───── GIVEN INFORMATION

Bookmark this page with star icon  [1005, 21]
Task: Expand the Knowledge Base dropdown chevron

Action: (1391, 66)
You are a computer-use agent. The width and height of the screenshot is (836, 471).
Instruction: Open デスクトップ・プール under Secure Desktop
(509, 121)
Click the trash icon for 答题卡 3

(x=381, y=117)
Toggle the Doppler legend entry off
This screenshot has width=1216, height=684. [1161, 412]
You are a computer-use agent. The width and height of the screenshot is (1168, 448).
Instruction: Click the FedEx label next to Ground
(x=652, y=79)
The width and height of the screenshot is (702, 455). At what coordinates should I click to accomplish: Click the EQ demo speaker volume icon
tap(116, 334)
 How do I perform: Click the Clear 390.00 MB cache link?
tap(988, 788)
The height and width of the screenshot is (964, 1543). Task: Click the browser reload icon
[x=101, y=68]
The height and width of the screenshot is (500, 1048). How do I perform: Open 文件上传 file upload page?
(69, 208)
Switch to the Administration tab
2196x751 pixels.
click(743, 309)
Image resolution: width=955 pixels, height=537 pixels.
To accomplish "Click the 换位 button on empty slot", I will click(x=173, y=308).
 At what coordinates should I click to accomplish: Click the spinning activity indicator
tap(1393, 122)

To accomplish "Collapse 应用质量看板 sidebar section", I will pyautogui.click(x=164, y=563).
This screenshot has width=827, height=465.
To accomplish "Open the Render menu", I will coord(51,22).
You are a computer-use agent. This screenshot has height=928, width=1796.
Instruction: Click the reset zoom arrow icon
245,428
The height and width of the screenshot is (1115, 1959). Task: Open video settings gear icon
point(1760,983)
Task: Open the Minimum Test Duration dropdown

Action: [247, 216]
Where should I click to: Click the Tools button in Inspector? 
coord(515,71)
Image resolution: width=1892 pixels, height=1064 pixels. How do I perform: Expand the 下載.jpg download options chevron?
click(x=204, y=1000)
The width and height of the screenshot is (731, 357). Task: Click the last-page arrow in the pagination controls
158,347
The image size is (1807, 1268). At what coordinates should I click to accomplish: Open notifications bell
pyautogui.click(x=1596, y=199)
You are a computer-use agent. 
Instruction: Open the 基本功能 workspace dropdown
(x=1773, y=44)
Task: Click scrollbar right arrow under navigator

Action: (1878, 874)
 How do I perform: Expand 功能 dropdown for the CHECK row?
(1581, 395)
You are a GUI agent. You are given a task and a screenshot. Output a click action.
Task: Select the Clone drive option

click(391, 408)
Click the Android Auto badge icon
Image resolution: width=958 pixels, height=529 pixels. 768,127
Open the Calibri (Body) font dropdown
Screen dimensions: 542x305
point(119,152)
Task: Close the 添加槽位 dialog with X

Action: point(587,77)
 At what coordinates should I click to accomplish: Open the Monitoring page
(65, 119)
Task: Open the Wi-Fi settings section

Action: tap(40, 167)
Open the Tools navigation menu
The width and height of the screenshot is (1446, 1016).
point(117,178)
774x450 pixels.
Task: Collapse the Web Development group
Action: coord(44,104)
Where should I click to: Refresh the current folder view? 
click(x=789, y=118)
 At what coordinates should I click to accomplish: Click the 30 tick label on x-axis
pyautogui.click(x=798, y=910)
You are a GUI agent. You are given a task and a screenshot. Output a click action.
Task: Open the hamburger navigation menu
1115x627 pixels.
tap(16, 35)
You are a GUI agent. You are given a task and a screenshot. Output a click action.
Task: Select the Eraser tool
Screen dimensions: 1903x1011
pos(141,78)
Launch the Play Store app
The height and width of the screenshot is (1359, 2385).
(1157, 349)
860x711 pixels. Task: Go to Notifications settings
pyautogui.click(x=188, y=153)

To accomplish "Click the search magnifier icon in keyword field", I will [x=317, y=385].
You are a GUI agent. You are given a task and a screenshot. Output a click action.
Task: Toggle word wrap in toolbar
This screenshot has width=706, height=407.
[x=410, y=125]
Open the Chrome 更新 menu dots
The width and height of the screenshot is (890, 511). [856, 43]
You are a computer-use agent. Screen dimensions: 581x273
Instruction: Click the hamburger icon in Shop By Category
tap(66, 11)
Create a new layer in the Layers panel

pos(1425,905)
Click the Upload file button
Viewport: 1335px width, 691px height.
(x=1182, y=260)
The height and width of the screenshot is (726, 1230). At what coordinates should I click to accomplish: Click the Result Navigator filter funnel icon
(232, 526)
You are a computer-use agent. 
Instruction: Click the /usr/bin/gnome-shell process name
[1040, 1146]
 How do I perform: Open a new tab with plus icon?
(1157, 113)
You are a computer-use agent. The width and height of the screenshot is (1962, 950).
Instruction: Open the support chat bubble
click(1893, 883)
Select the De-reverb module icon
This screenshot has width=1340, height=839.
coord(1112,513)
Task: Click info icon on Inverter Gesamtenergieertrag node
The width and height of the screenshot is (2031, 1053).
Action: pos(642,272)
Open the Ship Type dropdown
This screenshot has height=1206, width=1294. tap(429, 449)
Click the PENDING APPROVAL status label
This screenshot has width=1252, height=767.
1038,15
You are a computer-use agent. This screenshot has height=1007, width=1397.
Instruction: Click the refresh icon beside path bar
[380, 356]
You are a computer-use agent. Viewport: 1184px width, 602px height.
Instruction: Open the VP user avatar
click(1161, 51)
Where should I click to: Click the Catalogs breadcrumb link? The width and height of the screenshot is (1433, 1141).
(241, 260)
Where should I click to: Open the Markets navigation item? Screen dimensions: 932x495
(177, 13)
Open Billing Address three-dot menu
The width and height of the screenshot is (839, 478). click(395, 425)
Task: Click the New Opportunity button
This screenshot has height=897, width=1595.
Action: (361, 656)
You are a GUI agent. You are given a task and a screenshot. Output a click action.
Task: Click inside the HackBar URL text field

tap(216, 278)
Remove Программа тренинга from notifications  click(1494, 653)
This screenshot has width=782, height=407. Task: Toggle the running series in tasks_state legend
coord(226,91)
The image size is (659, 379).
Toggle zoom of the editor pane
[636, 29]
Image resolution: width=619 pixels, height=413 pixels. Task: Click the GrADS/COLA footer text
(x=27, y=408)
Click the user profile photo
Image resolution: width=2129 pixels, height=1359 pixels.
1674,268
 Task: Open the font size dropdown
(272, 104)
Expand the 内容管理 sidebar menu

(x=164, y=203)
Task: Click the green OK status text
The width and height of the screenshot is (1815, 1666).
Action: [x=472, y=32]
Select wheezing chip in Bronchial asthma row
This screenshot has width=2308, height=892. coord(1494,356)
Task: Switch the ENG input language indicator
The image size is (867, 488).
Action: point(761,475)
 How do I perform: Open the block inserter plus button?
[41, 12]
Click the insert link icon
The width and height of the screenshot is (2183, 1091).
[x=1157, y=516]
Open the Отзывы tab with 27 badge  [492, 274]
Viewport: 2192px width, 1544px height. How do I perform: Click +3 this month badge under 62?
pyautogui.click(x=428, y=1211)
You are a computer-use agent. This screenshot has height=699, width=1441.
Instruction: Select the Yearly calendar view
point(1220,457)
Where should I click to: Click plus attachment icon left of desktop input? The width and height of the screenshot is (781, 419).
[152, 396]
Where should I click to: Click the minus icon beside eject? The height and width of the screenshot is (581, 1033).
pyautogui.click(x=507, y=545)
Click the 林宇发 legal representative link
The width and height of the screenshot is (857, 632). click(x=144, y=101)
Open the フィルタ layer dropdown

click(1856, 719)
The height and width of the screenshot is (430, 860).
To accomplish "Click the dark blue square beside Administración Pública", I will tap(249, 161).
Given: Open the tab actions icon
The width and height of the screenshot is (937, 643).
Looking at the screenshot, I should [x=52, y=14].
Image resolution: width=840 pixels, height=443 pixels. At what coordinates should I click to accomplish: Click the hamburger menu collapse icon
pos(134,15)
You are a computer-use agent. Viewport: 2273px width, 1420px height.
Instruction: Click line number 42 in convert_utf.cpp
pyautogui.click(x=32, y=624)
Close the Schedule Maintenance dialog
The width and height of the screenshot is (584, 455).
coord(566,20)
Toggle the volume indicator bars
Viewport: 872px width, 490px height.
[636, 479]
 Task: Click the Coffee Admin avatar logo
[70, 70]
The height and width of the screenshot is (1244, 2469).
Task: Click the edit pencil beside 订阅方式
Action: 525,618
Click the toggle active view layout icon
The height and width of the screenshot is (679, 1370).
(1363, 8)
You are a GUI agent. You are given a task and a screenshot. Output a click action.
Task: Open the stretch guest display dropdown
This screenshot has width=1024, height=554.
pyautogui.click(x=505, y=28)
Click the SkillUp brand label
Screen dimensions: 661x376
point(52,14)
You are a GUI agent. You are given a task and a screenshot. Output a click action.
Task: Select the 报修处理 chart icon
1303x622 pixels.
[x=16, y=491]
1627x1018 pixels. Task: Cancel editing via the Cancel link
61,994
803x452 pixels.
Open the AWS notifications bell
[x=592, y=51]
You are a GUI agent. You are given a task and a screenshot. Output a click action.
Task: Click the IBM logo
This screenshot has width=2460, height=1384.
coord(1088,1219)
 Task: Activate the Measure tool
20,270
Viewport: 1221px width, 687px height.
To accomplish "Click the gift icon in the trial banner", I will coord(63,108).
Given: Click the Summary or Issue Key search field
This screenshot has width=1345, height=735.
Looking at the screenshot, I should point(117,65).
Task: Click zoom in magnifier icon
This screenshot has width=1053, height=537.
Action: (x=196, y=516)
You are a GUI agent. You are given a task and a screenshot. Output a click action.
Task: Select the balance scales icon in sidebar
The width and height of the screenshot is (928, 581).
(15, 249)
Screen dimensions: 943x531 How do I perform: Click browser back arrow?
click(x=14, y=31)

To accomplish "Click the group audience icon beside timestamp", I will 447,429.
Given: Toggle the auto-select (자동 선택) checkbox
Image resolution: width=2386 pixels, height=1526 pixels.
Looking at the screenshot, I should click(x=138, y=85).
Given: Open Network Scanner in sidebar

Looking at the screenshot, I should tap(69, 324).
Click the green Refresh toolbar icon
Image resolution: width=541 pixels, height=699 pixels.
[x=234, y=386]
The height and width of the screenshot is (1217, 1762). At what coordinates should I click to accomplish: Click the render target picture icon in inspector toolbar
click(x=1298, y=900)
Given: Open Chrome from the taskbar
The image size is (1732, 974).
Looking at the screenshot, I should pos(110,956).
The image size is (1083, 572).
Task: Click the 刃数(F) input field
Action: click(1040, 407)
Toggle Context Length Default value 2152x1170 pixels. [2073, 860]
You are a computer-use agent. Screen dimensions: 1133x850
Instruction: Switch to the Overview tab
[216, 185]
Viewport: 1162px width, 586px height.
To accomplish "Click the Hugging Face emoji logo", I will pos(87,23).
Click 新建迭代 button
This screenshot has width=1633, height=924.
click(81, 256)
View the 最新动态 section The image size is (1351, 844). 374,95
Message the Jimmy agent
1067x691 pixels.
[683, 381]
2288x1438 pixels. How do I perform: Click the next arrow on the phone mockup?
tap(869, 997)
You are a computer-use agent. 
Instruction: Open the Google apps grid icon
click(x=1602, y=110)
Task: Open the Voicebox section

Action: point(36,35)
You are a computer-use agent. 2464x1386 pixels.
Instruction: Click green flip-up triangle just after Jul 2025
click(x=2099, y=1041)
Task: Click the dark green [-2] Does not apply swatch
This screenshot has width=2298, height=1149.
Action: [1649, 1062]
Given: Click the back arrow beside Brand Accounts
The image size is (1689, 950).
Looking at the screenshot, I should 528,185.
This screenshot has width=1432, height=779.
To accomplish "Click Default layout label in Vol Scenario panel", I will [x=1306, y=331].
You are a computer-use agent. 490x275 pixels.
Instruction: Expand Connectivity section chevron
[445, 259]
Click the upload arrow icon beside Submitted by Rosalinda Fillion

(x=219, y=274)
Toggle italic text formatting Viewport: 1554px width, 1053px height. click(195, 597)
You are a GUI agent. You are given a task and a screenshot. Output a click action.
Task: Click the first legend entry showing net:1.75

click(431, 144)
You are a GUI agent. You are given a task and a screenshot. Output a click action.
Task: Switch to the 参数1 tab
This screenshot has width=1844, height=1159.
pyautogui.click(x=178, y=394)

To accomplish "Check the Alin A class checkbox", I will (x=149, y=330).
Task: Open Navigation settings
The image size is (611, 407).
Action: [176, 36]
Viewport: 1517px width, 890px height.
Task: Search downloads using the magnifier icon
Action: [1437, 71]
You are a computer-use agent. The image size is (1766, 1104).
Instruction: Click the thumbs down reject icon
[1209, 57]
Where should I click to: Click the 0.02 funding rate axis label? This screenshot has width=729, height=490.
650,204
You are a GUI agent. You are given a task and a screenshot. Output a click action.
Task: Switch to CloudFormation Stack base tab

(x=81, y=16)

──────────

• **EXERCISE OBJECTIVE**
Each line of the entries where the string "Default" occurs should be shown.

• **ANSWER FOR THE TASK**
Toggle Context Length Default value 2152x1170 pixels. [2073, 860]
To accomplish "Click Default layout label in Vol Scenario panel", I will [x=1306, y=331].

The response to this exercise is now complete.